Bundespräsident Frank-Walter Steinmeier sprach von einem feigen Mord. Bundeskanzlerin Angela Merkel kondolierte dem ägyptischen Präsidenten und Außenminister Sigmar Gabriel (SPD) forderte, die Täter müssten zur Rechenschaft gezogen werden. Die Europäische Union sicherte Ägypten Solidarität im Kampf gegen den Terror zu. US-Präsident Donald Trump sprach Präsident Al-Sisi das Vertrauen aus, die Situation „angemessen“ zu behandeln.

Die koptischen Christen

Die koptische Kirche geht auf das alexandrinisch-ägyptische Christentum der Spätantike zurück. Als Gründer dieser Kirche gilt der Überlieferung nach der Evangelist Markus, der im 1. Jahrhundert in Ägypten gelebt haben soll. Nach koptischer Tradition war Markus auch der erste Bischof von Alexandrien, wo er 68 nach Christus als Märtyrer starb. Das Christentum war im Gebiet des heutigen Ägyptens vor der Islamisierung im 7. Jahrhundert die dominierende Religion.

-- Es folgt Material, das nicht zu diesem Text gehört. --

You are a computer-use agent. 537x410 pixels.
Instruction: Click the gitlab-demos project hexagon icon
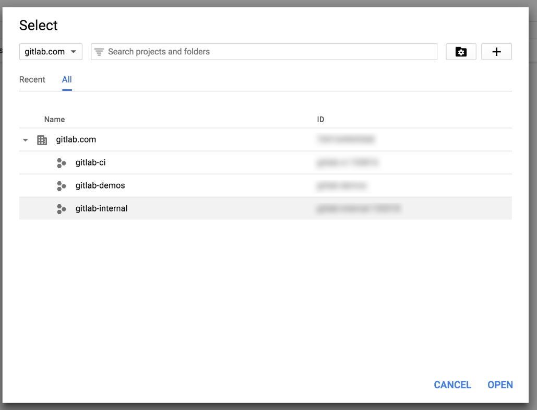(61, 186)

Christen machen heute in Ägypten noch sechs bis fünfzehn Prozent der etwa 94 Millionen Einwohner aus – genaue Zahlen gibt es nicht, angeblich auch deshalb, weil sich viele Kopten aus Angst nicht öffentlich als Christ bekennen wollen. Sie sind immer wieder Diskriminierungen insbesondere im Arbeitsleben und im Bildungsbereich ausgesetzt, Anfeindungen und Gewalt kommen hinzu. Kirchenbau ist nur eingeschränkt möglich, und muslimische Geistliche riefen und rufen immer wieder zum Mord an Konvertiten zum Christentum auf. In den Medien werden Nichtmuslime meist als „Kuffar“ (Ungläubige) bezeichnet und die Kopten müssen immer wieder als Sündenbock herhalten. Mit dem Sturz des islamistischen Präsidenten Mohammed Mursi 2013 hatten die Angriffe auf Christen in dem Land zeitweise zugenommen. Unter Mursis Nachfolger Al-Sisi beruhigte sich die Lage wieder etwas.